Provided passage START

Solution provider Green Beacon, Watertown, Mass., is finalizing a Web-based lead capture program for deployment on top of Microsoft CRM. Like other Microsoft partners, Green Beacon is aware that the vendor plans to add similar capability down the road. Still, small and midsize businesses need these functions now, said Ben Holtz, Green Beacon's president. "Microsoft will do this, but not yet," Holtz said. "We created a very simple way to capture leads with some criteria."

As prospects respond to marketing campaigns or ask for help over the Web, the software automatically captures their contact and qualification information as a new lead and triggers a qualification process, he said.

Zoomio, Boston, has developed its own hosted marketing application for Microsoft CRM. The .Net-based product, MyMarketingMachine, targets companies that may not have any CRM or campaign management capability at all. "The pricing is amazing," said Sharon Habibi, president of Syscom Technologies, an Atlanta-based IT outsourcing shop that beta-tested MyMarketingMachine. "We got our marketing group going for about $700 a month and not a whole lot of other investment."

The beauty of Microsoft's CRM product may be its simplicity, many partners said. The problem with other CRM offerings,especially in the midmarket,is feature glut, they said. There's perhaps too much functionality that is too hard to implement or even access. The issue is both technological and psychological: If a feature is too hard to use, sales reps will not use it, partners and industry observers said.

But others said simplicity lies in the eye of the beholder. One Microsoft business partner who asked not to be identified contended that the Microsoft CRM product requires buying into the entire Microsoft stack. "You need Exchange Server, you need Windows 2000, you need SQL Server 2000, you need Active Directory,this is not a trivial install," he said.

Microsoft said its CRM offering targets companies or departments with 25 to 500 employees. Pricing for the standard edition starts at $395 per user, plus $995 for the service or sales servers. The professional edition starts at $1,295 per user, plus $1,990 for the service or sales servers.

Provided passage END

§ Your assignment: Return the portion of the Microsoft CRM passage that begins at the words "Microsoft said its" and stops after "plus $1,990 for the service or sales servers.", copied word for word.

Data block START

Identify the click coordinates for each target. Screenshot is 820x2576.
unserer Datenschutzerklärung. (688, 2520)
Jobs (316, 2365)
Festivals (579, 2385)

Data block END

§ Solved problem:
Microsoft said its CRM offering targets companies or departments with 25 to 500 employees. Pricing for the standard edition starts at $395 per user, plus $995 for the service or sales servers. The professional edition starts at $1,295 per user, plus $1,990 for the service or sales servers.